Europeana is the European Union’s flagship digital cultural heritage initiative. the europeana portal, launched in November 2008, showcases the possibility of cross-cultural domain interoperability on a pan-European level. To date, metadata and thumbnails for over 23 million objects have been aggregated from over 1500 providers from the library, archive, museum, and audiovisual domains. offering simple and advanced search functionality, or browsing using various parameters, users can link from the representations of the objects held in the portal to the source objects held at the provider institutions.
From the outset Europeana was conceived as more than just a huge data repository fronted by a portal application. It was hoped that cultural heritage communities were ready to think outside the traditional information silos and adopt a linked data paradigm that would enable the development of shared semantic context. Linked Data is a data publishing technique that uses common web technologies to connect related data and make them accessible on the Web. Linked Open Data implies that reuse restrictions have been removed from the metadata. Moving to such a model may mean that in future the portal is seen as the reference application of Europeana but that its main function is that of a rich data service that allows third parties to take the data freely and re- use it to create new knowledge and applications.
This is an ambitious goal, requiring a change of perspective on the part of the guardians of cultural heritage resources: “This mentality shift is a big leap, since it requires cultural heritage institutions to think, not primarily within the boundaries of their particular collections, but in terms of what these collections might add to a bigger, complex and distributed information continuum coupled with various contextual resources.”[Concordia] Every aspect of this ambition offers major challenges: technical, legal, policy level, linguistic, financial, etc. All this has meant that a fully linked open data position could only be achieved in an iterative fashion and by keeping providers involved at all times.
As a technical starting point, Europeana carried out a linked open data pilot project. The remainder of this paper gives an outline of the processes of the pilot project and areas for future work.
From Local Data Standards to the Europeana Semantic Element Set
The shift required to get from individual data silos with curated data to the distributed information continuum enabled by linked open data was not going to be accomplished in one giant leap for mankind. Providers use many different metadata formats ranging from well- known, sophisticated, internationally-maintained standards to home-grown formats that had evolved in one institution over time. Coming from different cultural heritage sectors, these standards also embody different views of the resources they curate: for example, event-based versus object-centric descriptions. The first step was therefore to demonstrate the possibility of interoperability between the silos and, in parallel, to start examining the many other aspects already mentioned. Not the least of these, but not covered in this paper, was to develop trust between partners and build a community with a common understanding of the aims of the enterprise, including the key concept of “open data.”
To achieve some measure of data interoperability, a common dataset was defined to which all participating providers could map a reasonably useful set of metadata. This initial metadata schema is the Europeana Semantic Elements (ESE). This is essentially a Dublin Core application profile: an element set based on a subset of the Dublin core elements with several Europeana-specific fields added to support specific portal functionality. The documentation giving information on ESE can be found in the “Technical requirements” section of the Europeana website. This schema is the current metadata format used in the European production system.
As a basic solution to Europeana interoperability problems, ESE suffers from many issues. First, it is a “flat” model that aggregates in one and the same record metadata fields that can apply to different entities.
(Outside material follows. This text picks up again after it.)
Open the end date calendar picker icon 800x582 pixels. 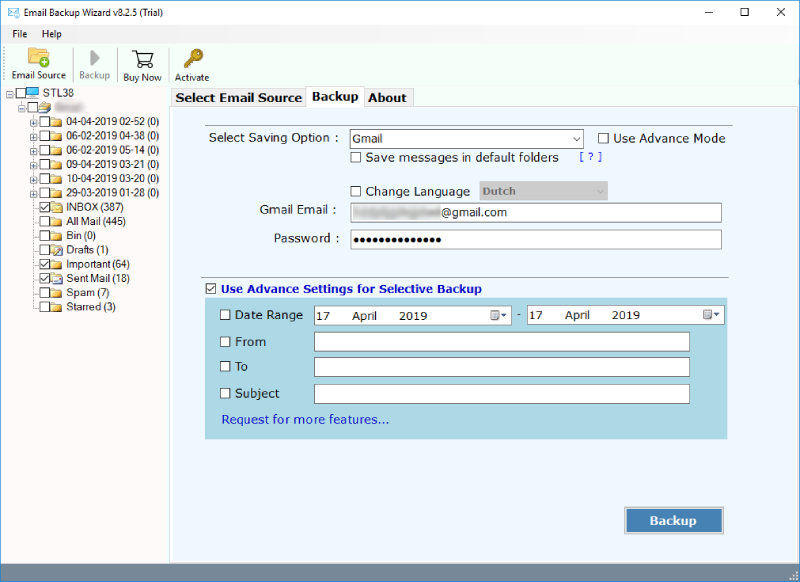tap(709, 315)
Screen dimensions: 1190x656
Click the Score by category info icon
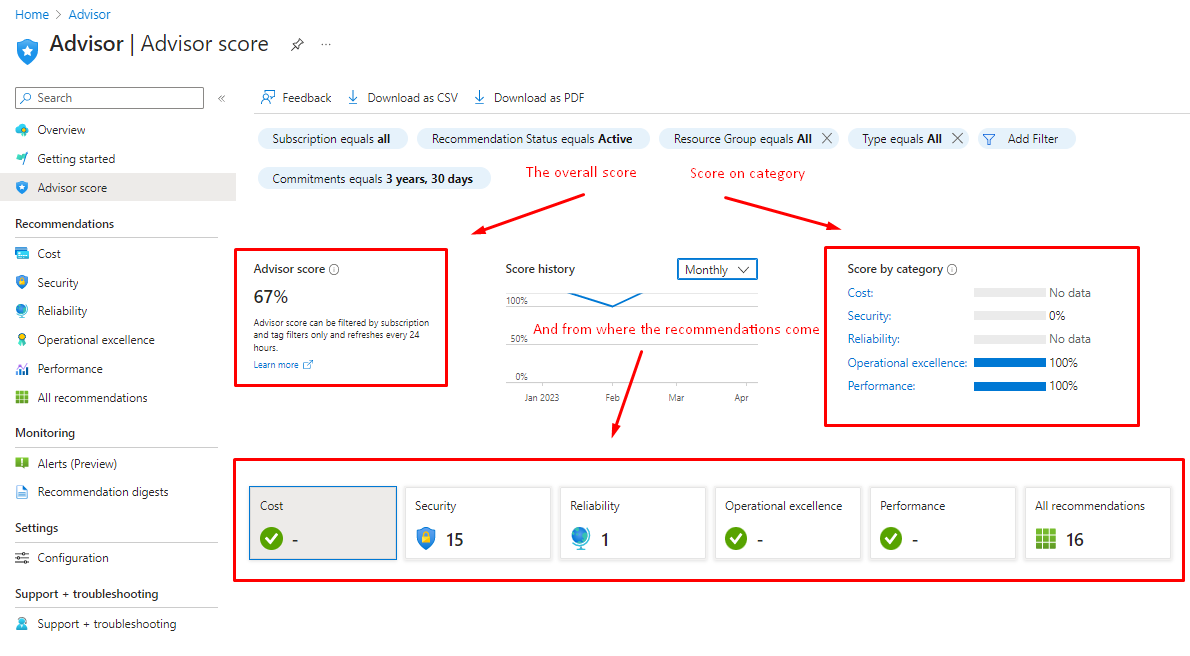pos(952,270)
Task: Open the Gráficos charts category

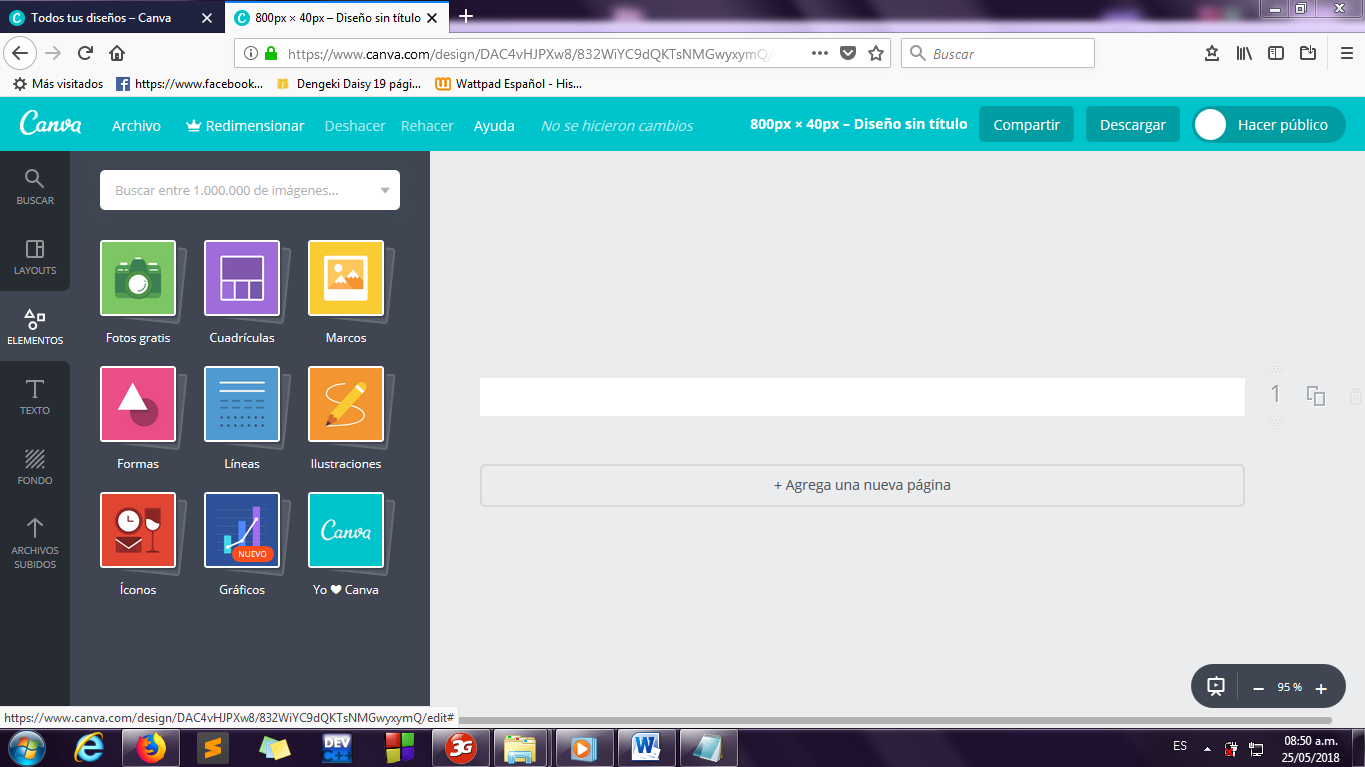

This breaks the “one-to-one” principle and causes great confusion; for example, some providers use rights- or date-related fields to give information for the “real-world” resources they hold, while others use the same fields for data about the digital resource that represents these items. Significantly for a linked data approach, most of the data provided contains simple string values for the metadata fields. Linked data depends on resources being identified with (HTTP) Uniform Resource Identifiers (URIs) in order to create the links. Simple string values prevent properly linking an item ingested by Europeana to other objects (e.g., a series of portraits), or to contextual entities as represented by complex resources, e.g., a creator with many name variations, or a broader concept that is part of an online thesaurus, all of which could help improving access to Europeana items.
From ESE to the Europeana Data Model (EDM)
The RDF-based Europeana Data Model (EDM) was developed by the Europeana community as an alternative to the ESE schema and aimed at solving the shortcomings mentioned. The development process took full account of Europeana’s firm belief in the benefits of Semantic Web and Linked Data technology for the culture sector, which have been articulated in the reports of the W3C Library Linked Data Incubator Group. It is a more flexible and precise model than ESE which offers the opportunity to attach every statement to the specific resource it applies to and also reflects some basic form of data provenance.
The main requirements identified for the development of EDM included:
Distinguish between a “provided item” (painting, book) and digital representations.
Distinguish between an item and the metadata record describing it.
Allow ingesting multiple records for the same item, containing potentially contradictory statements about it.
Provide support for contextual resources, including concepts from controlled vocabularies.
By providing the mechanism to distinguish all these aspects of a resource, EDM allows the representation of different perspectives on a given cultural object. It also enables the representation of complex—especially hierarchically structured—objects, as in the archive or library domains. Finally, it allows the representation of contextual information, in the form of entities (places, agents, time periods) explicitly represented in the data and connected to a cultural object.
Rather than systematically introducing new elements, EDM reuses and links to existing reference vocabulary elements, such as the Open Archives Object Reuse and Exchange Model (OAI-ORE), Dublin Core, and the W3C SKOS model for Knowledge Organization Systems. These various features are fully described in the EDM Primer on the Europeana Professional website.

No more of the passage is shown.